Extract every line of the material below and reproduce each one without any change.

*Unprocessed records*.
►

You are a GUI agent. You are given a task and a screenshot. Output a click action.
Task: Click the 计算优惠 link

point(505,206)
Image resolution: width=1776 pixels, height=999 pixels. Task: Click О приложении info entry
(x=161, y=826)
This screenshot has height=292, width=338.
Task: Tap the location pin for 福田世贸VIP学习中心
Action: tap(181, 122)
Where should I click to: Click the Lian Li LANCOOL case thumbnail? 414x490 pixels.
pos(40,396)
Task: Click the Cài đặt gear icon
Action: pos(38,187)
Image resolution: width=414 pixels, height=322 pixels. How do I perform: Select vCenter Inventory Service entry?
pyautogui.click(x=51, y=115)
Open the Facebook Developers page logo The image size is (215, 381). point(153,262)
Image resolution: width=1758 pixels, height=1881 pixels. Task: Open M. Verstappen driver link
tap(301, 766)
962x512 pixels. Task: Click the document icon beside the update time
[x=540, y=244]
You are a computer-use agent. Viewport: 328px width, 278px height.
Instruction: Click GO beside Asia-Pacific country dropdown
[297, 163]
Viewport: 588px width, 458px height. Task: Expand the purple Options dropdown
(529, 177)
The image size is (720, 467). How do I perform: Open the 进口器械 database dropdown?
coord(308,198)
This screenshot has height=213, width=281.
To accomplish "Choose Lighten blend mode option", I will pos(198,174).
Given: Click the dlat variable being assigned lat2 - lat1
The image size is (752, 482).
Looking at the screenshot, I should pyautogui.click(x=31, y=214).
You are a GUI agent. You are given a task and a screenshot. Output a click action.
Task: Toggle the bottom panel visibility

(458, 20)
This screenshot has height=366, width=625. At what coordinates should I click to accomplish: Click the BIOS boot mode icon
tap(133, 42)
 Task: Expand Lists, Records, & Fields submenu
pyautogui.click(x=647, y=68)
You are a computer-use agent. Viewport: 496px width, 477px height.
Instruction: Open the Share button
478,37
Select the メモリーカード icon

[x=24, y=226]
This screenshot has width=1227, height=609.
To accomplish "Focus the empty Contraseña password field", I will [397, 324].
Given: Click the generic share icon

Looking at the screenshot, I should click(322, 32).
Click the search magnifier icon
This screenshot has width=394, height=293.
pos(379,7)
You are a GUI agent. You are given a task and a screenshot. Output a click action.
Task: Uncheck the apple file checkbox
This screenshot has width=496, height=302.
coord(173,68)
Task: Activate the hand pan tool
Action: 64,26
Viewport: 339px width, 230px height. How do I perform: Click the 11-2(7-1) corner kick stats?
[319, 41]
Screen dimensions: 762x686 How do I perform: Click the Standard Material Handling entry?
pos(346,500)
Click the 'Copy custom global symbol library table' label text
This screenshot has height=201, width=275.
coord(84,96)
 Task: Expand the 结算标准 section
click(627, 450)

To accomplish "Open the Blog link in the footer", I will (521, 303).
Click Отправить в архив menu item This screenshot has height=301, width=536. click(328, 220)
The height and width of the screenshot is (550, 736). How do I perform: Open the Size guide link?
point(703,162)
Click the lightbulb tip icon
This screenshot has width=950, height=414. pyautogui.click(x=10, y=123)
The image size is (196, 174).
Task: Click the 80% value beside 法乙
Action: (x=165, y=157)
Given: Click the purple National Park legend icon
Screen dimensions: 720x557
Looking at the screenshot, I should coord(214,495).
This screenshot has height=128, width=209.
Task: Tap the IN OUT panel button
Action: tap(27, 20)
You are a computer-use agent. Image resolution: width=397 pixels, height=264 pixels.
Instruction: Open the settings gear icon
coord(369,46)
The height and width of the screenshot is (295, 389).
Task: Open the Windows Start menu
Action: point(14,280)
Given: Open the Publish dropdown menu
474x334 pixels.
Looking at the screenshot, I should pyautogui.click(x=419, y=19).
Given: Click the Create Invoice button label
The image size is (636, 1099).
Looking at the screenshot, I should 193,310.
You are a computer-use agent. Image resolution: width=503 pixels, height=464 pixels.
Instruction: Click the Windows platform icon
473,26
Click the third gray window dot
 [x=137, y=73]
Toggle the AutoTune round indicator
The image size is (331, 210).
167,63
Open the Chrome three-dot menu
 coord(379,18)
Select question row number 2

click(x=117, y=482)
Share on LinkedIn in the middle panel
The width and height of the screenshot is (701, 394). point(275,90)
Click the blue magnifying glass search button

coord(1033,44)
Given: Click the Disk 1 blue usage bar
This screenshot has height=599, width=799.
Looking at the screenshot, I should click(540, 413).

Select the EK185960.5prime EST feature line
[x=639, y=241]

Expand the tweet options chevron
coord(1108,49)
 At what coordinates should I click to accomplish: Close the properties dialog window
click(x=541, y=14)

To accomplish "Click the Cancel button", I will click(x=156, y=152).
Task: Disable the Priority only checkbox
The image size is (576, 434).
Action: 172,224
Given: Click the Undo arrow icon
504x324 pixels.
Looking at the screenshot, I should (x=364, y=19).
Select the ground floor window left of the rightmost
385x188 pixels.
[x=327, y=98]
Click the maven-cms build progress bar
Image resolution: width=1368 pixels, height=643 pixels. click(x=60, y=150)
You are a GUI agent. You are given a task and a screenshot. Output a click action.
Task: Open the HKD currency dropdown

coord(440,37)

◄

*WRITTEN ANSWER*.
You are a GUI agent. You are given a task and a screenshot. Output a click action.
Task: Click the 计算优惠 link

point(505,206)
Image resolution: width=1776 pixels, height=999 pixels. Task: Click О приложении info entry
(x=161, y=826)
This screenshot has height=292, width=338.
Task: Tap the location pin for 福田世贸VIP学习中心
Action: tap(181, 122)
Where should I click to: Click the Lian Li LANCOOL case thumbnail? 414x490 pixels.
pos(40,396)
Task: Click the Cài đặt gear icon
Action: pos(38,187)
Image resolution: width=414 pixels, height=322 pixels. How do I perform: Select vCenter Inventory Service entry?
pyautogui.click(x=51, y=115)
Open the Facebook Developers page logo The image size is (215, 381). point(153,262)
Image resolution: width=1758 pixels, height=1881 pixels. Task: Open M. Verstappen driver link
tap(301, 766)
962x512 pixels. Task: Click the document icon beside the update time
[x=540, y=244]
You are a computer-use agent. Viewport: 328px width, 278px height.
Instruction: Click GO beside Asia-Pacific country dropdown
[297, 163]
Viewport: 588px width, 458px height. Task: Expand the purple Options dropdown
(529, 177)
The image size is (720, 467). How do I perform: Open the 进口器械 database dropdown?
coord(308,198)
This screenshot has height=213, width=281.
To accomplish "Choose Lighten blend mode option", I will pos(198,174).
Given: Click the dlat variable being assigned lat2 - lat1
The image size is (752, 482).
Looking at the screenshot, I should pyautogui.click(x=31, y=214).
You are a GUI agent. You are given a task and a screenshot. Output a click action.
Task: Toggle the bottom panel visibility

(458, 20)
This screenshot has height=366, width=625. At what coordinates should I click to accomplish: Click the BIOS boot mode icon
tap(133, 42)
 Task: Expand Lists, Records, & Fields submenu
pyautogui.click(x=647, y=68)
You are a computer-use agent. Viewport: 496px width, 477px height.
Instruction: Open the Share button
478,37
Select the メモリーカード icon

[x=24, y=226]
This screenshot has width=1227, height=609.
To accomplish "Focus the empty Contraseña password field", I will [397, 324].
Given: Click the generic share icon

Looking at the screenshot, I should click(322, 32).
Click the search magnifier icon
This screenshot has width=394, height=293.
pos(379,7)
You are a GUI agent. You are given a task and a screenshot. Output a click action.
Task: Uncheck the apple file checkbox
This screenshot has width=496, height=302.
coord(173,68)
Task: Activate the hand pan tool
Action: 64,26
Viewport: 339px width, 230px height. How do I perform: Click the 11-2(7-1) corner kick stats?
[319, 41]
Screen dimensions: 762x686 How do I perform: Click the Standard Material Handling entry?
pos(346,500)
Click the 'Copy custom global symbol library table' label text
This screenshot has height=201, width=275.
coord(84,96)
 Task: Expand the 结算标准 section
click(627, 450)

To accomplish "Open the Blog link in the footer", I will (521, 303).
Click Отправить в архив menu item This screenshot has height=301, width=536. click(328, 220)
The height and width of the screenshot is (550, 736). How do I perform: Open the Size guide link?
point(703,162)
Click the lightbulb tip icon
This screenshot has width=950, height=414. pyautogui.click(x=10, y=123)
The image size is (196, 174).
Task: Click the 80% value beside 法乙
Action: (x=165, y=157)
Given: Click the purple National Park legend icon
Screen dimensions: 720x557
Looking at the screenshot, I should coord(214,495).
This screenshot has height=128, width=209.
Task: Tap the IN OUT panel button
Action: tap(27, 20)
You are a computer-use agent. Image resolution: width=397 pixels, height=264 pixels.
Instruction: Open the settings gear icon
coord(369,46)
The height and width of the screenshot is (295, 389).
Task: Open the Windows Start menu
Action: point(14,280)
Given: Open the Publish dropdown menu
474x334 pixels.
Looking at the screenshot, I should pyautogui.click(x=419, y=19).
Given: Click the Create Invoice button label
The image size is (636, 1099).
Looking at the screenshot, I should 193,310.
You are a computer-use agent. Image resolution: width=503 pixels, height=464 pixels.
Instruction: Click the Windows platform icon
473,26
Click the third gray window dot
 [x=137, y=73]
Toggle the AutoTune round indicator
The image size is (331, 210).
167,63
Open the Chrome three-dot menu
 coord(379,18)
Select question row number 2

click(x=117, y=482)
Share on LinkedIn in the middle panel
The width and height of the screenshot is (701, 394). point(275,90)
Click the blue magnifying glass search button

coord(1033,44)
Given: Click the Disk 1 blue usage bar
This screenshot has height=599, width=799.
Looking at the screenshot, I should click(540, 413).

Select the EK185960.5prime EST feature line
[x=639, y=241]

Expand the tweet options chevron
coord(1108,49)
 At what coordinates should I click to accomplish: Close the properties dialog window
click(x=541, y=14)

To accomplish "Click the Cancel button", I will click(x=156, y=152).
Task: Disable the Priority only checkbox
The image size is (576, 434).
Action: 172,224
Given: Click the Undo arrow icon
504x324 pixels.
Looking at the screenshot, I should (x=364, y=19).
Select the ground floor window left of the rightmost
385x188 pixels.
[x=327, y=98]
Click the maven-cms build progress bar
Image resolution: width=1368 pixels, height=643 pixels. click(x=60, y=150)
You are a GUI agent. You are given a task and a screenshot. Output a click action.
Task: Open the HKD currency dropdown

coord(440,37)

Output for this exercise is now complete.